◆ BRIEF 1: Reproduce the listing that follows the forum thread line for line, leaving out the pictures.
..........
This code does work for me similar to johnnyr

mt_rsid.filter_rows((mt_rsid.dbSNP_rsid[‘rsid’] == [(“RSVALUE#1”)])|(mt_rsid.dbSNP_rsid[‘rsid’] == [(“RSVALUE#2”)])).show(n_cols=5)

Hmm. Definitely a bad error message. We will fix that.

The issue is that you’re asking if snpIds (a list/array of strings) contains a list of rsids. Maybe you’re looking for

len(hl.set(snpIds).intersection(hl.set(mt_rsid....))) != 0

That asks if the intersection is non-zero, i.e. the sets have shared elements.

I’ll also say that this operation is probably very slow because Hail doesn’t index by rsid, it indexes by locus and alleles, by default.

Can you share your whole Hail script? You probably want to convert your snpIds list to a locus and alleles list and then use that to filter_rows.

Sure! Here is what I got. I utilized the annotation database to get the rsid values.

db = hl.experimental.DB(region='us', cloud='gcp')
mt = db.annotate_rows_db(mt, 'dbSNP_rsid')

keys = ['locus','alleles','rsid','dbSNP_rsid']
mt_rsid = mt.key_rows_by(*keys)

def create_dbSNP_rsid_filter(rsid_list) :
    rsfilter = [   ]
    for ID in rsid_list:
        rsfilter.append("""(mt_rsid.dbSNP_rsid['rsid'] == [("{}")])""".format(ID))
    rsfilter = '|'.join(rsfilter)
    
    return '(' + rsfilter + ')'

pc_mt_rsids = mt_rsid.filter_rows(eval(create_dbSNP_rsid_filter(snpIds)))

This was my workaround. Pretty much just expanded on what johnnyr did.

Yeah, unfortunately the dbSNP_rsid table is keyed by locus and alleles as is (I assume) your MT. That means it is fast to filter to locus and alleles and expensive to filter by anything else. We have some technology in the works to secondarily index tables so you can quickly filter on non-key columns. Even if that existed, we’d need to automatically detect that you’re filtering against a small enough number of RSIDs that we should use something called a “broadcast join” to do this much faster.

In general, Hail will be dramatically faster if you use locus & alleles to filter variants. We should really create a function to convert back and forth between these quickly. I’ll add it to the (ever growing) list.


Aside, you don’t need to use key_by or eval:

db = hl.experimental.DB(region='us', cloud='gcp')
mt = db.annotate_rows_db(mt, 'dbSNP_rsid')
mt = mt.filter_rows(hl.any(*[
    mt.dbSNP_rsid.rsid == snpid
    for snpid in snpIds
]))
1 Like
..........
◆ BRIEF 2: Rename "snpIds" to "variantIds" in the forum thread passage starting at "Hmm. Definitely a" and ending at "alleles, by default.", and give that passage again.
..........
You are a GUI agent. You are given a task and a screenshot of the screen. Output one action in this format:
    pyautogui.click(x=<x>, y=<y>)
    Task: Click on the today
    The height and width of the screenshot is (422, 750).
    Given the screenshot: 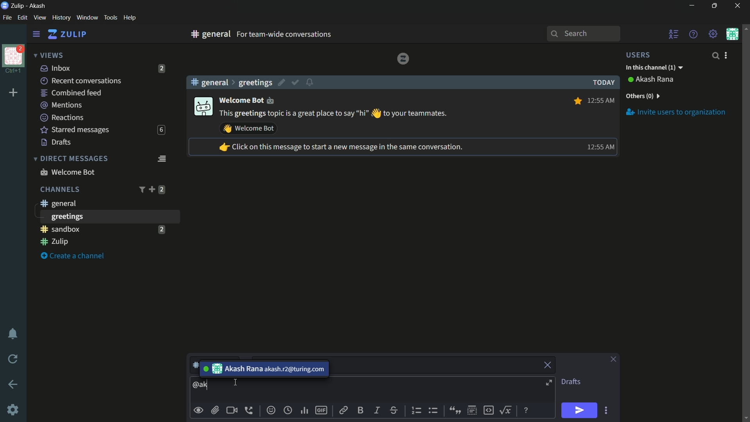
..........
◆ EXPECTED ANSWER 1:
You are a GUI agent. You are given a task and a screenshot of the screen. Output one action in this format:
    pyautogui.click(x=<x>, y=<y>)
    Task: Click on the today
    The height and width of the screenshot is (422, 750).
    Given the screenshot: 

◆ EXPECTED ANSWER 2:
Hmm. Definitely a bad error message. We will fix that.

The issue is that you’re asking if variantIds (a list/array of strings) contains a list of rsids. Maybe you’re looking for

len(hl.set(variantIds).intersection(hl.set(mt_rsid....))) != 0

That asks if the intersection is non-zero, i.e. the sets have shared elements.

I’ll also say that this operation is probably very slow because Hail doesn’t index by rsid, it indexes by locus and alleles, by default.